Inoltre, dalla Liguria alle Marche e dall’Abruzzo alla Calabria, tanti siti cornetani minori: piccole frazioni di paesi più grandi, minuscoli insediamenti campagnoli, rocche, castelli, ville gentilizie, pievi, conventi ed eremi, perfino ponti, torrenti, cascatelle e laghetti.
Tanti e tanti luoghi tra loro omonimi, al cui novero manca, dal 1922 e per volontà popolare, quello che era stato per secoli il più maestoso e celebrato: il nostro Corneto audace e turrito che, al pari dell’Isola che non c’è di Peter Pan e di Edoardo Bennato, non è più segnato su alcuna moderna mappa geografica. Un Non Corneto che ora si chiama Tarquinia. Ma Tarquinia, si sa, è una città bizzarra, contraddittoria e a suo modo anche incompiuta che, dopo aver ripudiato il suo vecchio nome troppo rustico per la sua etrusca nobiltà, non è riuscita poi a strapparsi, dal cuore e dalla mente, l’immagine semplice della pianta selvaggia che aveva ispirato la sua vecchia denominazione che ancora campeggia, ufficialmente consacrata dalla legge, al centro del suo stemma municipale.
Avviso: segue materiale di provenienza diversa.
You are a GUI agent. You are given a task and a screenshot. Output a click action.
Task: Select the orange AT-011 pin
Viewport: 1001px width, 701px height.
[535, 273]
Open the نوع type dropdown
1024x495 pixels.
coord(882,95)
Civico emblema “di rosso alla croce piana d’argento caricata in palo e in fascia di un corniolo al naturale radicato, fogliato e fruttifero di rosso”, come – “udito il Commissario del Re presso la Consulta Araldica; udita la Giunta Permanente Araldica; veduti gli articoli 6 e 11 dell’Ordinamento dello stato nobiliare italiano” – venne decretato il 4 febbraio 1933, XI dell’Era Fascista, e sottoscritto con firma perentoria, virile e quasi scultorea dall’allora Capo del Governo, Primo Ministro e Segretario di Stato, Benito Mussolini.